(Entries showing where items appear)
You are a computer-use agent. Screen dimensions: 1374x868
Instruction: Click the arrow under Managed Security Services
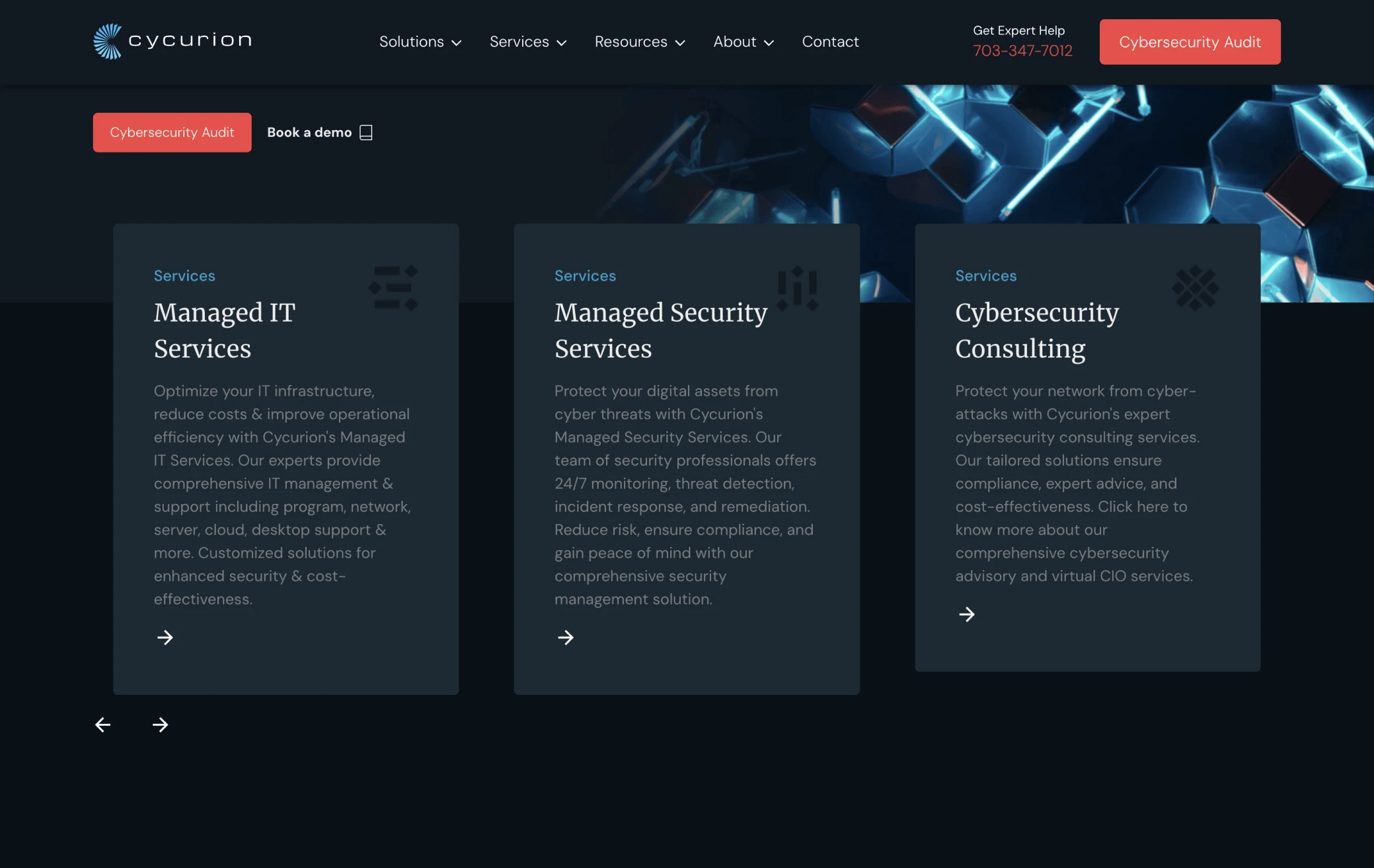pos(566,637)
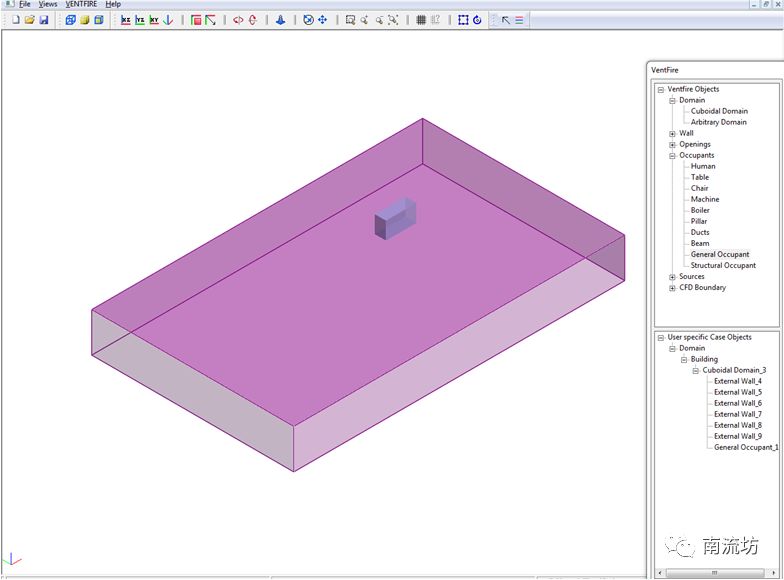This screenshot has width=784, height=580.
Task: Select Cuboidal Domain under Domain
Action: [x=719, y=111]
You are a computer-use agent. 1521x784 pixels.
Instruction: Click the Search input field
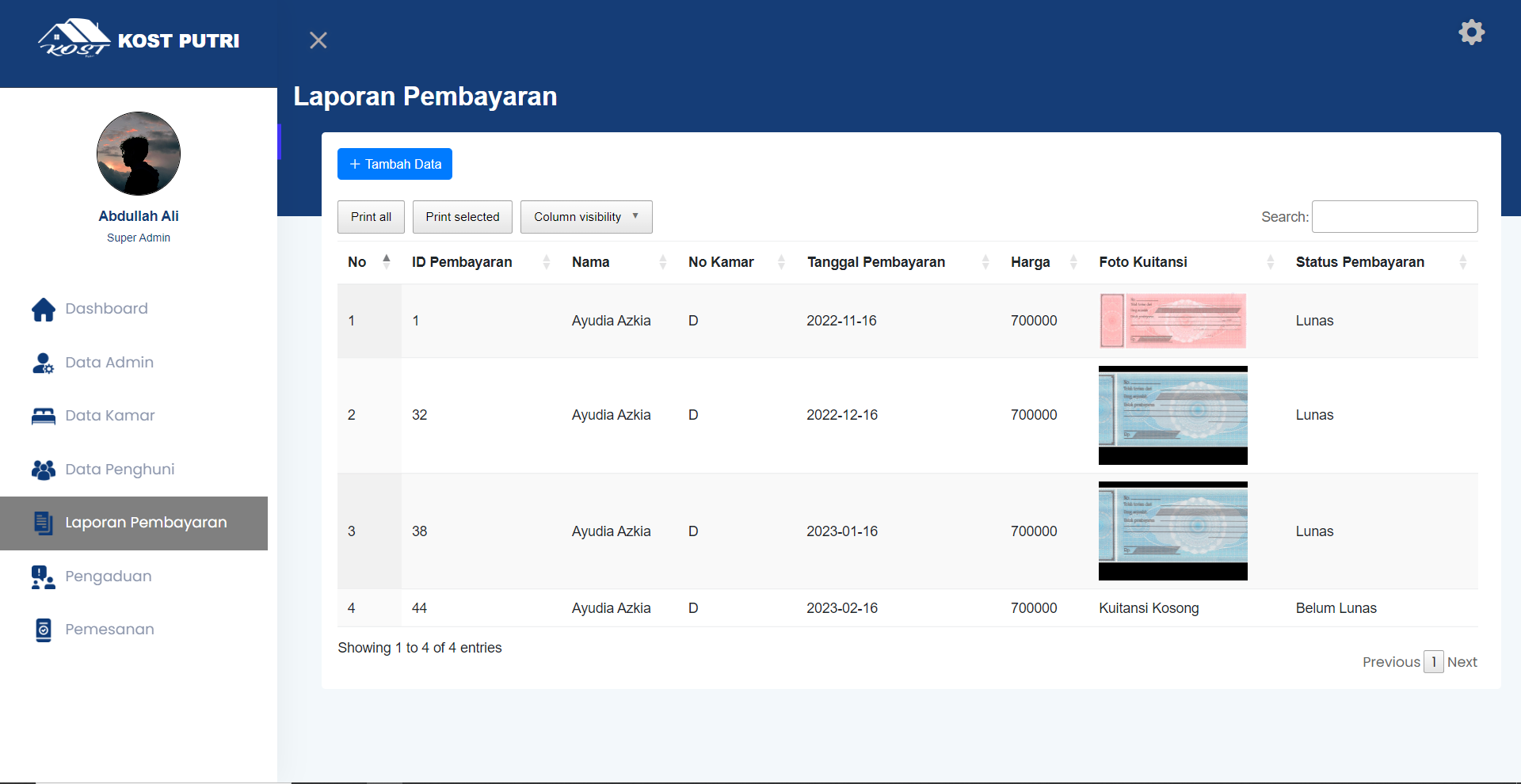(x=1394, y=217)
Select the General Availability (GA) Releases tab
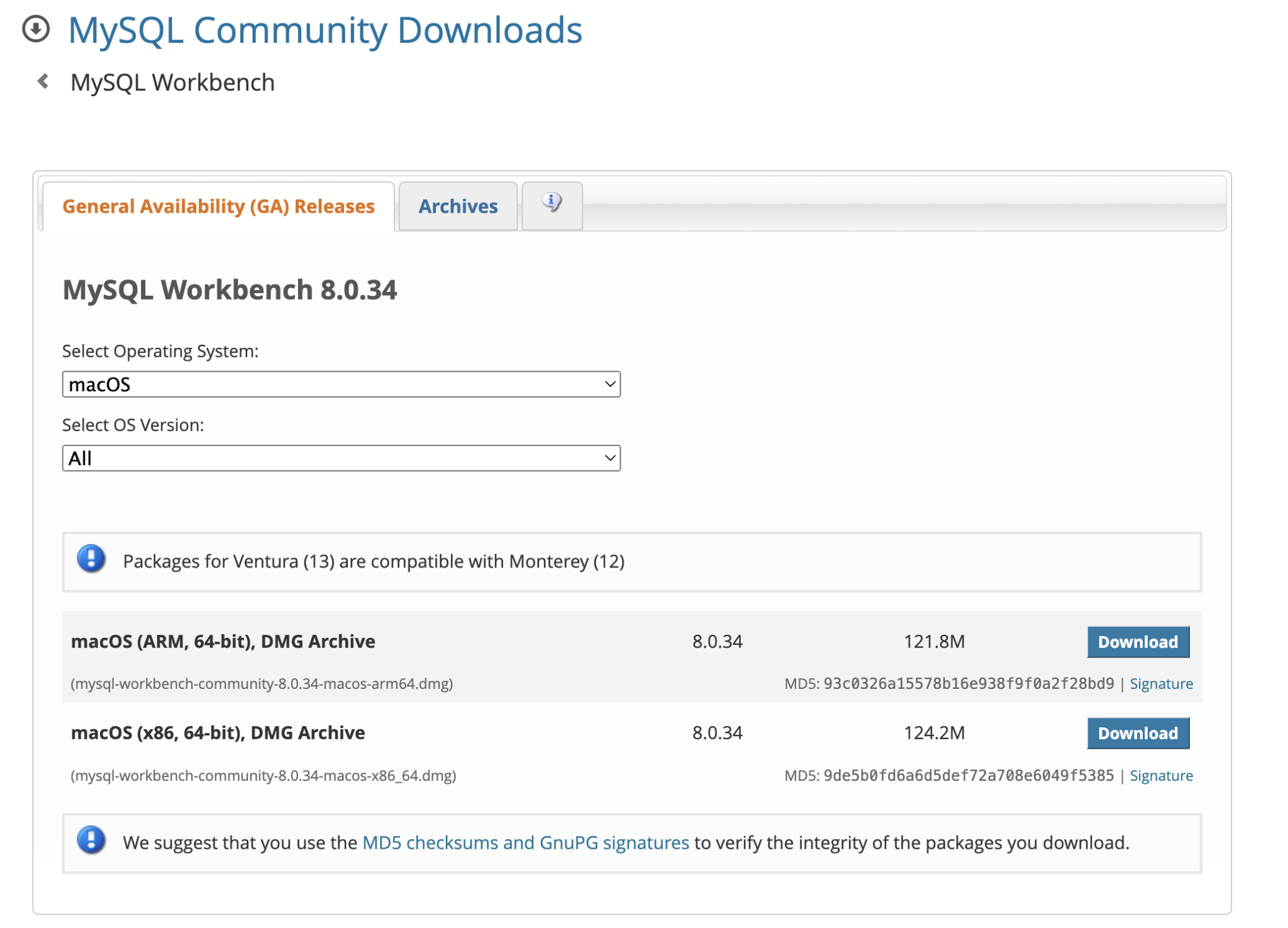The width and height of the screenshot is (1288, 928). [219, 206]
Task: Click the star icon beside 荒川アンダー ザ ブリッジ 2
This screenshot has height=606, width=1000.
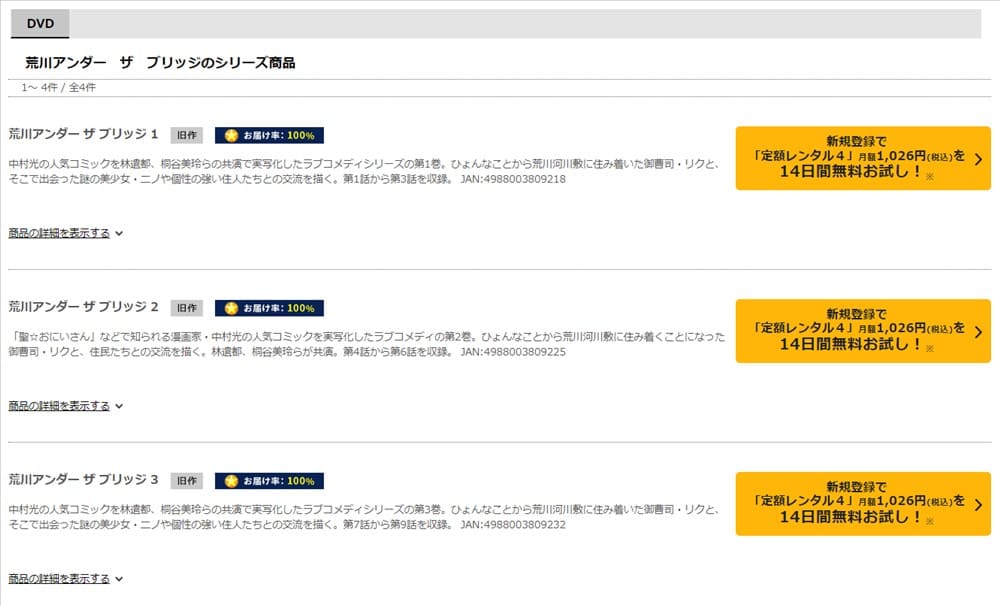Action: point(232,308)
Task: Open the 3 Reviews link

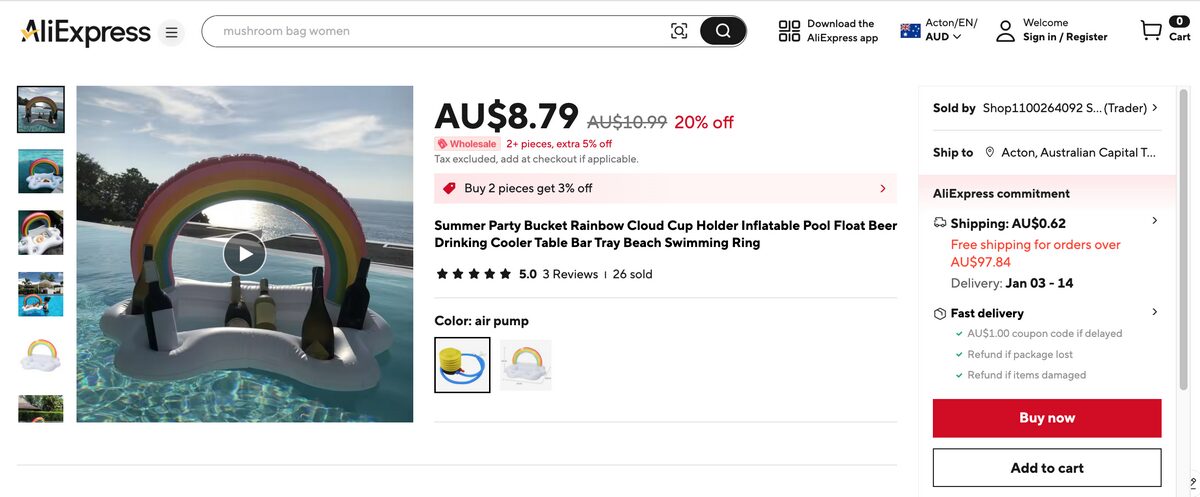Action: (570, 274)
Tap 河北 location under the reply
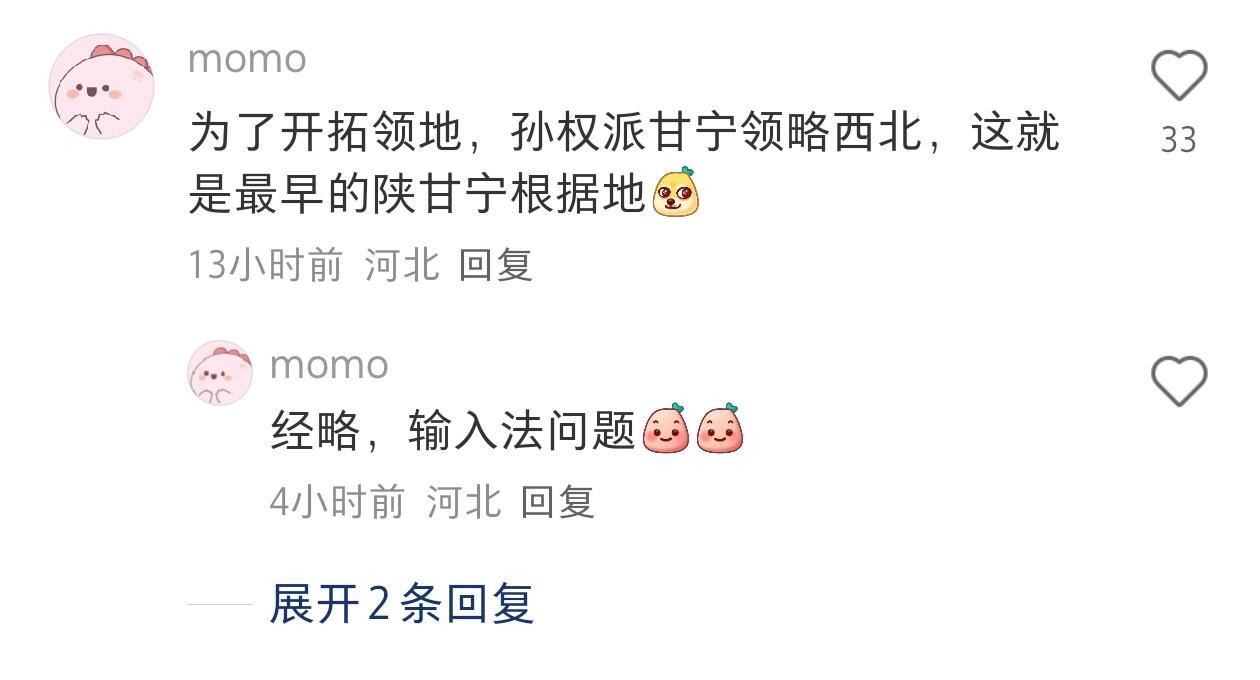 [x=464, y=502]
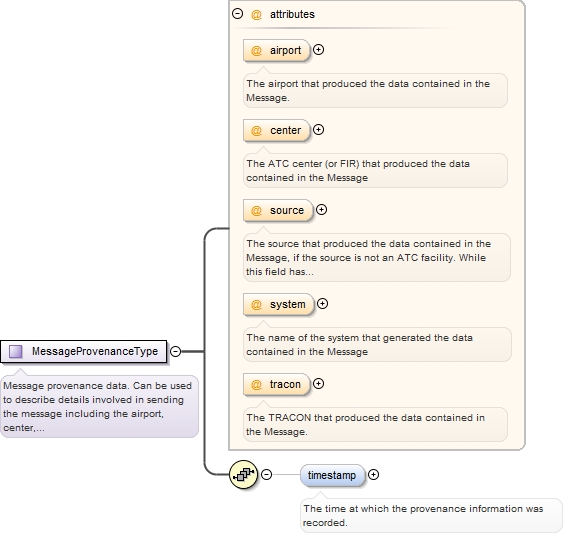Click the @ icon on airport attribute
Screen dimensions: 570x536
[256, 50]
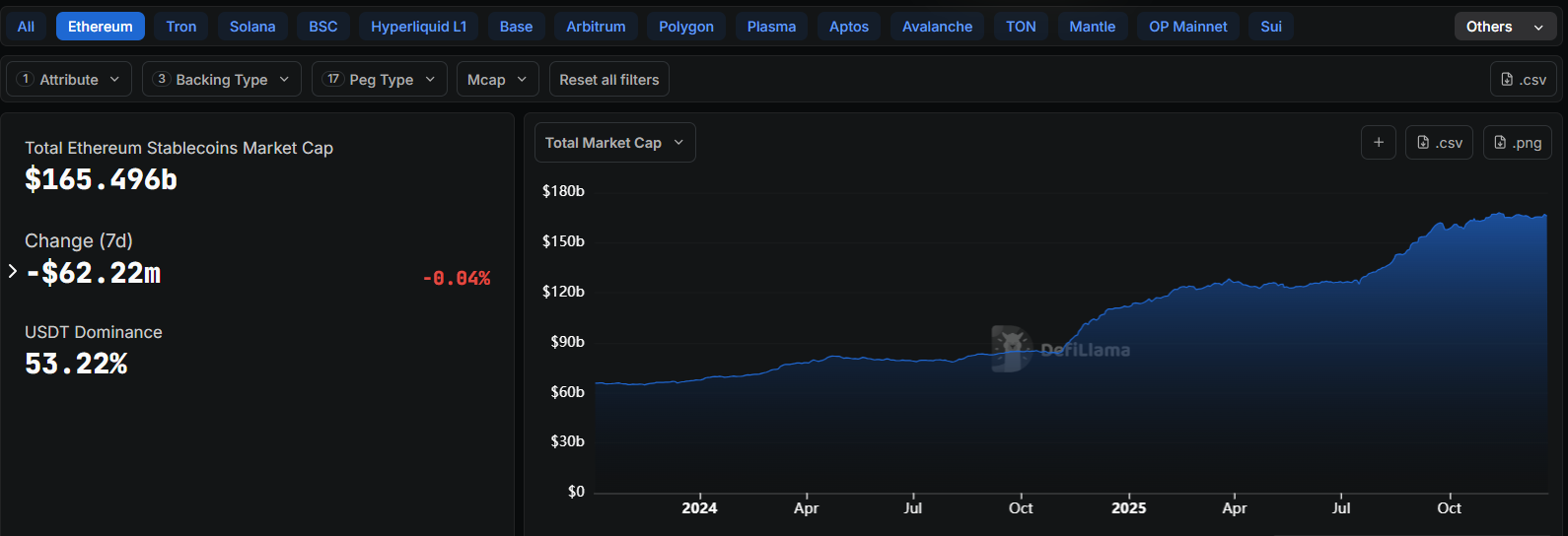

Instruction – Could you rewrite every line of the items above as a Markdown table with the columns "Row" and "Line", numbering the rows and skipping blank lines? Leave the pictures out.

Answer to the problem –
| Row | Line |
|---|---|
| 1 | You are a computer-use agent. Screen dimensions: 1374x868 |
| 2 | Instruction: Click the arrow under Managed Security Services |
| 3 | pos(566,637) |
| 4 | This screenshot has width=784, height=580. |
| 5 | Task: Select Cuboidal Domain under Domain |
| 6 | Action: [x=719, y=111] |
| 7 | You are a computer-use agent. 1521x784 pixels. |
| 8 | Instruction: Click the Search input field |
| 9 | (x=1394, y=217) |
| 10 | Select the General Availability (GA) Releases tab |
| 11 | The width and height of the screenshot is (1288, 928). [219, 206] |
| 12 | Task: Click the star icon beside 荒川アンダー ザ ブリッジ 2 |
| 13 | This screenshot has height=606, width=1000. |
| 14 | Action: point(232,308) |
| 15 | Task: Open the 3 Reviews link |
| 16 | Action: (570, 274) |
| 17 | Tap 河北 location under the reply |
| 18 |  [x=464, y=502] |
| 19 | Click the @ icon on airport attribute |
| 20 | Screen dimensions: 570x536 |
| 21 | [256, 50] |